Provided records START

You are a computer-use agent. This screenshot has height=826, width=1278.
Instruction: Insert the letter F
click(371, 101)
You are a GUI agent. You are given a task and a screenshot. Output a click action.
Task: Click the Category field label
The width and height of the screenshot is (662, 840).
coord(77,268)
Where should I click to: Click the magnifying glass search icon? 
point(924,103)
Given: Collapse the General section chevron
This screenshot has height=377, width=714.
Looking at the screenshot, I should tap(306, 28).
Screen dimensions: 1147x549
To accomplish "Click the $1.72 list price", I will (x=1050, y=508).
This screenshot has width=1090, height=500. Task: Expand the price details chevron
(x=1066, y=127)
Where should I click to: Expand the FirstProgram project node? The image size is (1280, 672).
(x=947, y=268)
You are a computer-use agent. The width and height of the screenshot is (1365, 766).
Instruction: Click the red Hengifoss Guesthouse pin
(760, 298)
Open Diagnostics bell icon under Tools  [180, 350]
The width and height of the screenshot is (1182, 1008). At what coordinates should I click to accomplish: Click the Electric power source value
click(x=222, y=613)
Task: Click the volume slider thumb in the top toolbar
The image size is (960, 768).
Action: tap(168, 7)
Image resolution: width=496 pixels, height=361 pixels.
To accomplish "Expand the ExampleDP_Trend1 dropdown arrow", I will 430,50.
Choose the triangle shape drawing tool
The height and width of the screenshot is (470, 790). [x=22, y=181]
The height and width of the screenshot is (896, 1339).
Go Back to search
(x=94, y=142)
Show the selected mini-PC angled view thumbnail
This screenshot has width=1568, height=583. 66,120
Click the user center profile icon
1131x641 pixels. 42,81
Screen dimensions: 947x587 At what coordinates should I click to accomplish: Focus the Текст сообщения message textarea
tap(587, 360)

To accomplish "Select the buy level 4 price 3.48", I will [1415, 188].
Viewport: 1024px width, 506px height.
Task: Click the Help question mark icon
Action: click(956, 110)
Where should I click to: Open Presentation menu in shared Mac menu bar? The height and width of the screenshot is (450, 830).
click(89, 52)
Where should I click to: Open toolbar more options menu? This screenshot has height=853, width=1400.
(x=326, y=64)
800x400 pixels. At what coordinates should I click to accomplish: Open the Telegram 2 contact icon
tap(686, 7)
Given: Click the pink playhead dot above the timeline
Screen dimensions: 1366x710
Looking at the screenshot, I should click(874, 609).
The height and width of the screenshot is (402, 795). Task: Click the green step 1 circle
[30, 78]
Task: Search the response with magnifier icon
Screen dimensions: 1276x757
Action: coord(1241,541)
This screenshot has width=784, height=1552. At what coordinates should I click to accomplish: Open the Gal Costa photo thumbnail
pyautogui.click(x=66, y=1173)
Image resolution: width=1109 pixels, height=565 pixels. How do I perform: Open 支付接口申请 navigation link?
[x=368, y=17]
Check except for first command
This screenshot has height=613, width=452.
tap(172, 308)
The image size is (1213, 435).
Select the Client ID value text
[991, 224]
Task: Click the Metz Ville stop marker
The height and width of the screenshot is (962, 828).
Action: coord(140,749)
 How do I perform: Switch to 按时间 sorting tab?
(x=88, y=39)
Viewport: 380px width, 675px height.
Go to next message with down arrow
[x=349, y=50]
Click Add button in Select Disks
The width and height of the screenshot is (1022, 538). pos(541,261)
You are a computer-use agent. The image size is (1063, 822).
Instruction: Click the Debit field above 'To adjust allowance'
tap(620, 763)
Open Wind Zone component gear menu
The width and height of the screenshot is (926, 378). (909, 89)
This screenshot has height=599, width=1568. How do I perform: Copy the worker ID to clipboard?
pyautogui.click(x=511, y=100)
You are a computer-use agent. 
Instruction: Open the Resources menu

Provided records END

**Task item:** Output the number of lines above holding the word "computer", and nothing besides it.

**Task response:** 4